Sustainability Having introduced a raft of sustainability measures just before Christmas, the government must allow them time to develop into a clear strategy.

After a pre-Christmas raft of green initiatives from the government, it is time see if a clear strategy that will be supported by further considered measures has emerged, or whether we can expect to continue to be carpet-bombed by sustainability standards. The big three proposals for the built environment are as follows:

Planning Policy Statement 1

The planning paper aims to balance planning authorities’ desires to set higher environmental standards for developments, with the need to have consistency across the country. The fear is that without controls, every planner will set their own standards, as Merton council did by demanding that 10% of buildings’ energy requirements should be generated by on-site renewables.

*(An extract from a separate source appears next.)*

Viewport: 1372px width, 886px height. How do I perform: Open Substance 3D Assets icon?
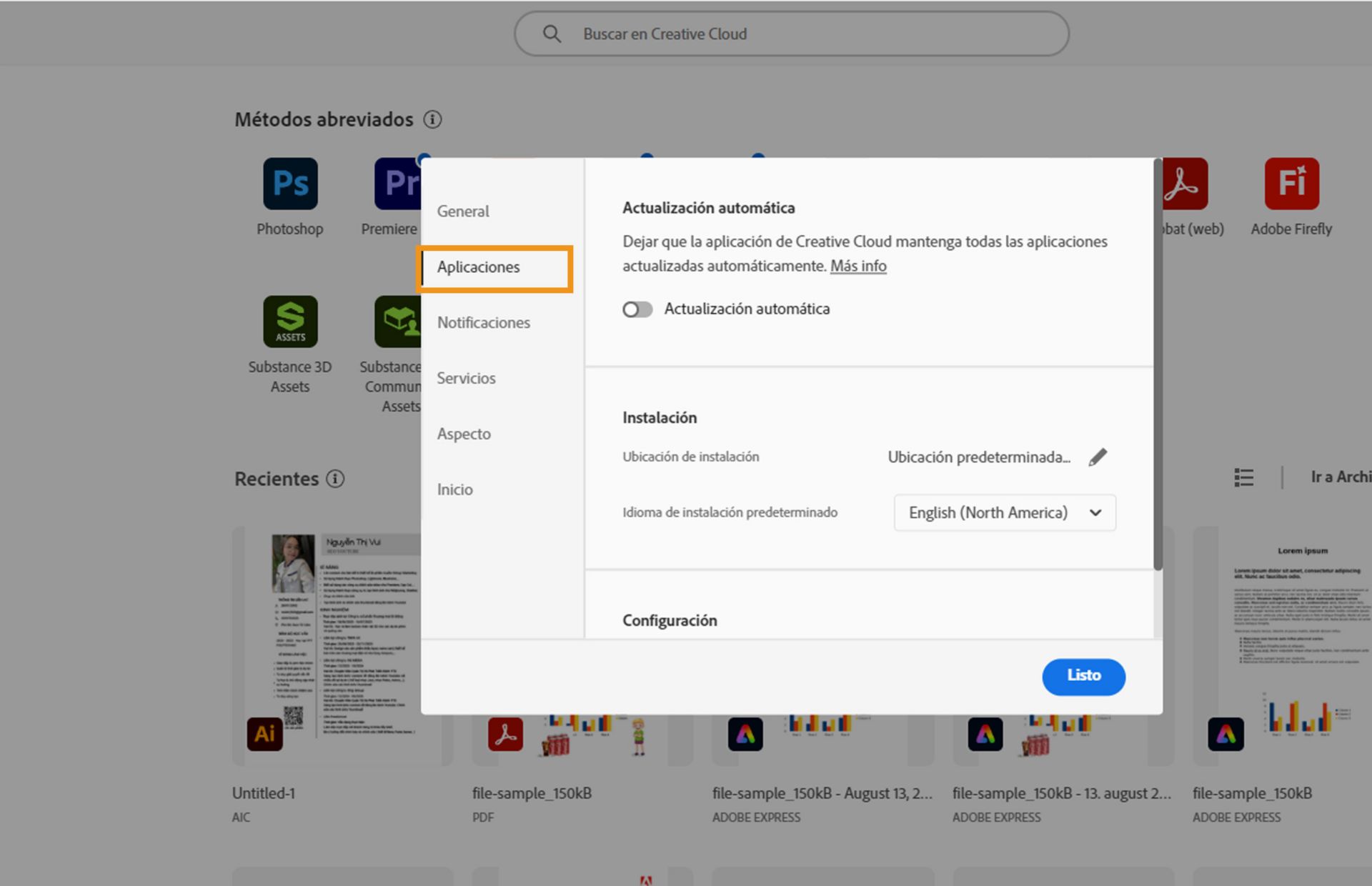point(290,322)
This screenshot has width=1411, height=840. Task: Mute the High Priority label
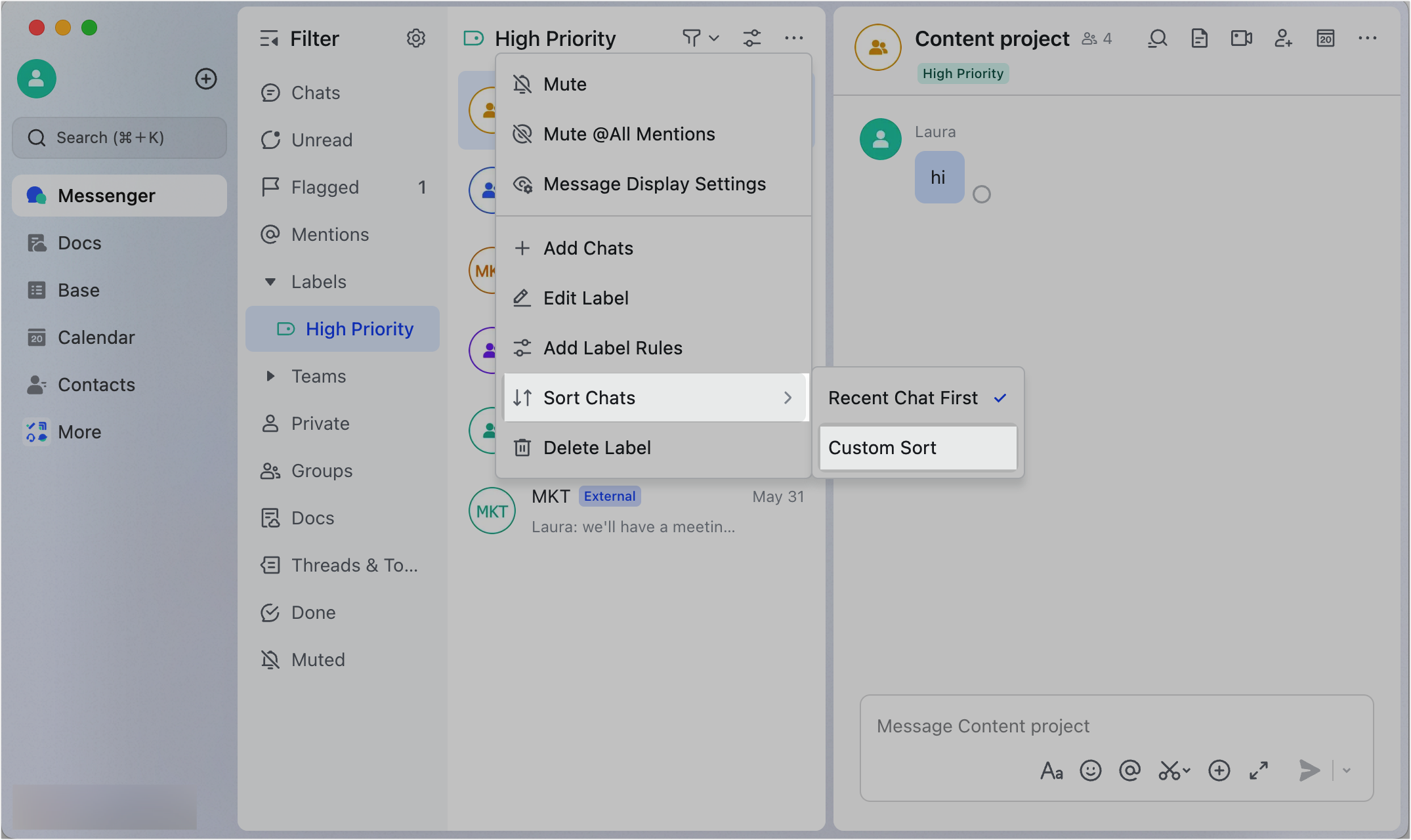564,84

If we are waging a war on climate change, it helps to have a disciplined army with the best equipment rather than a mob waving whatever tools come to hand, however enthusiastic they may be. The paper states that planning authorities should specify performance to national standards such as the Code for Sustainable Homes, avoid prescriptive requirements such as particular construction techniques, and be mindful of the cost and effect on housing supplies. Renewable energy is encouraged not only for individual developments but at a community level, so smaller schemes can link together.

The Code for Sustainable Homes

The Code for Sustainable Homes is a government-owned, modified BRE EcoHomes scheme. It has six levels of performance, from a bit better than the Building Regulations through to the zero carbon home.

Unfortunately the supporting guidance for the code – the technical manual and the revised BRE Green Guide for materials – is not yet available. The first should appear in April, the last does not yet have a firm date.

All Housing Corporation and English Partnerships developments will be built to code level 3 from April, and planning authorities may well ask for higher levels. While many carp at the code, it does set out a national scheme rather than leaving it to every green wannabe to devise their own.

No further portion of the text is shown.